The week before their 29% triumph in the local elections down south, “Red Ed” set out a timid Blairite proposal on pay, perhaps with half an eye on UKIP’s bizarre idea that wage levels are entirely determined by the numbers of people arriving in Britain. His grand idea was this – if employers pay the living wage, they might get tax reliefs or lower business rates in return.
The living wage rates are assessed by Loughborough University’s Centre for Research in Social Policy, who calculate that “people need to earn £7.45 an hour to be able to pay for food, heating and clothes, as well as to participate in a minimum level of social activity“.
For those aged over 21 working outside London, a living wage at that rate represents a modest £1.26 an hour above the minimum wage. The other way of looking at this is that the minimum wage is insufficient to allow people to “pay for food, heating and clothes, as well as to participate in a minimum level of social activity“. Can that really be acceptable? Why have a minimum wage if it doesn’t allow people to lead a basic existence of that sort?
Miliband’s proposal would mean taxpayers further subsidising employers who aren’t prepared to pay this minimum, just like parts of the tax credit system did. Effectively, those employers would still be paying below the living wage but we’d be making up part of the difference. It’s an inadequate and pathetic response to a crisis in living standards.

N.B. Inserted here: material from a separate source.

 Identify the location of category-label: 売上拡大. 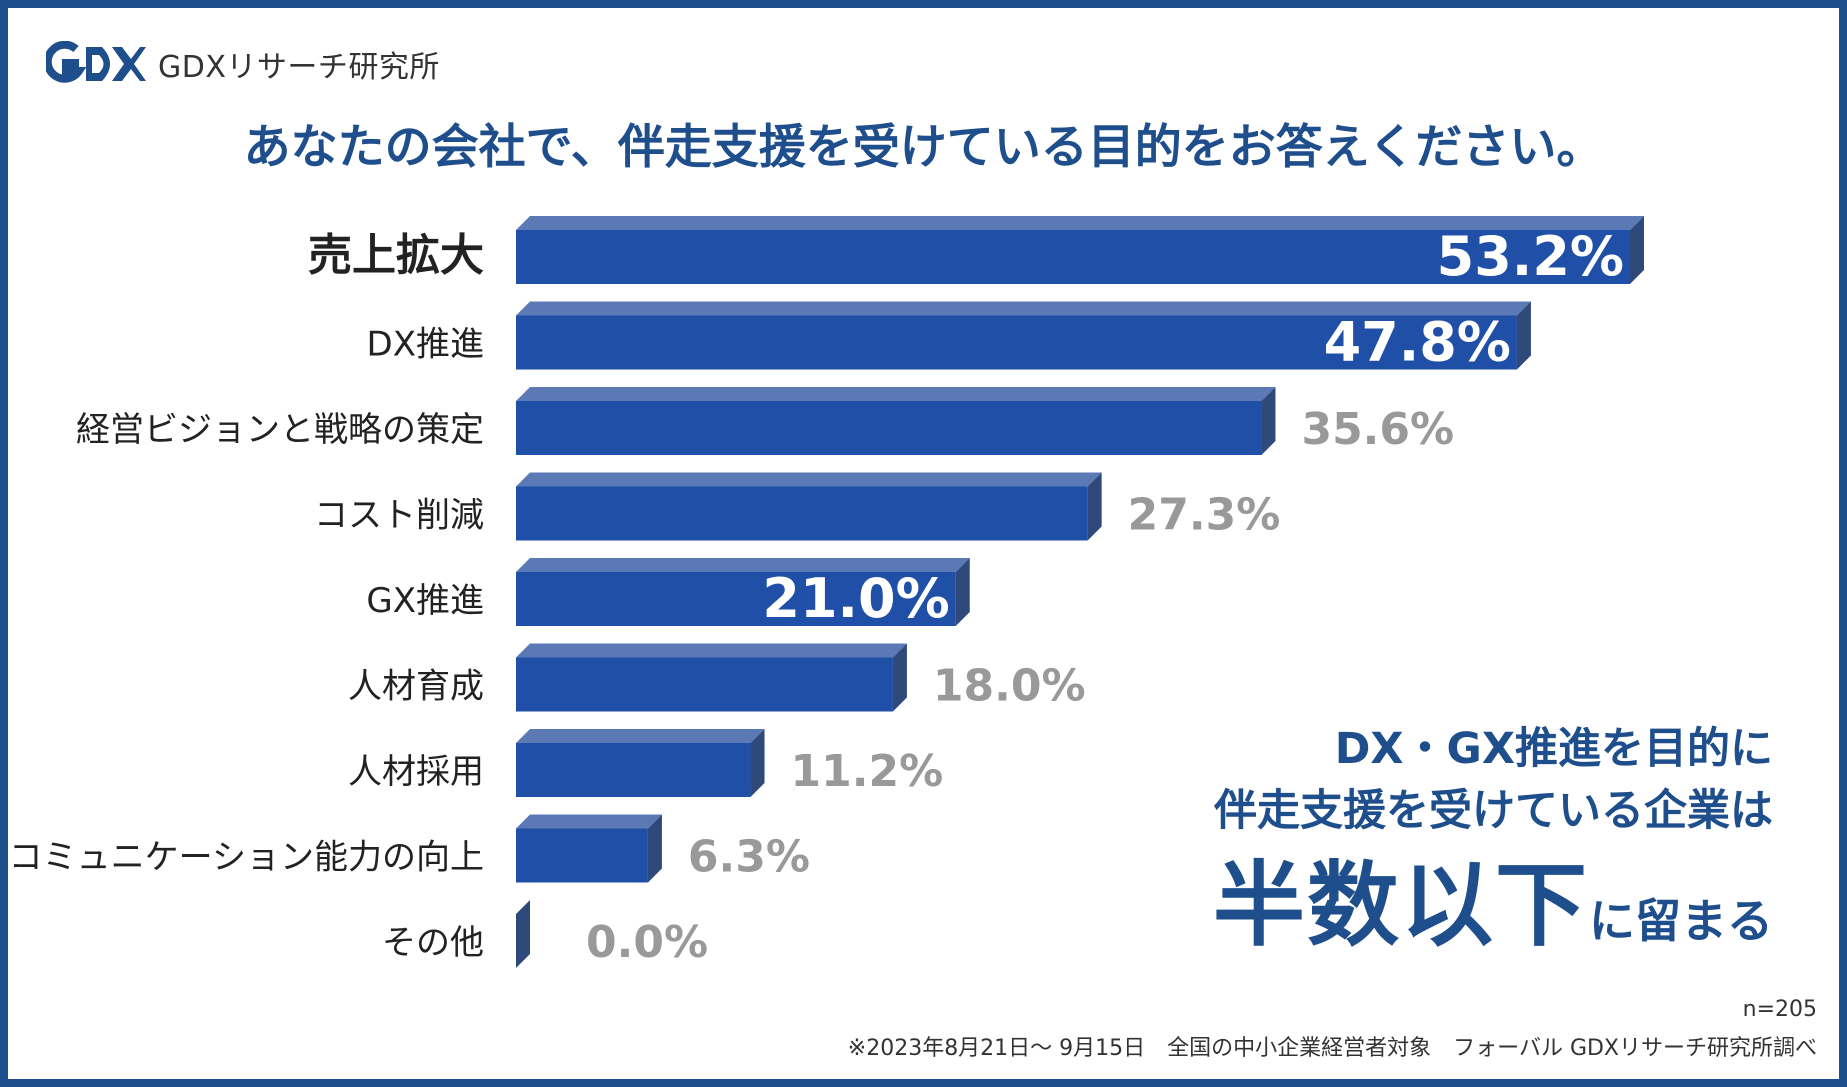
(396, 256).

Instead, government should just be setting the minimum wage at the living wage level, not fudging it like this or gently pressuring companies to do the right thing. Not only would it be a redistributive pay rise for the lowest-paid in society (and make the siren voices of the ‘kippers less appealing) but, as Darren Johnson points out here, it’d save taxpayers an estimated £2.2bn. It’s a decent test of a party that claims to be of the left, too: back this, or give up your claim.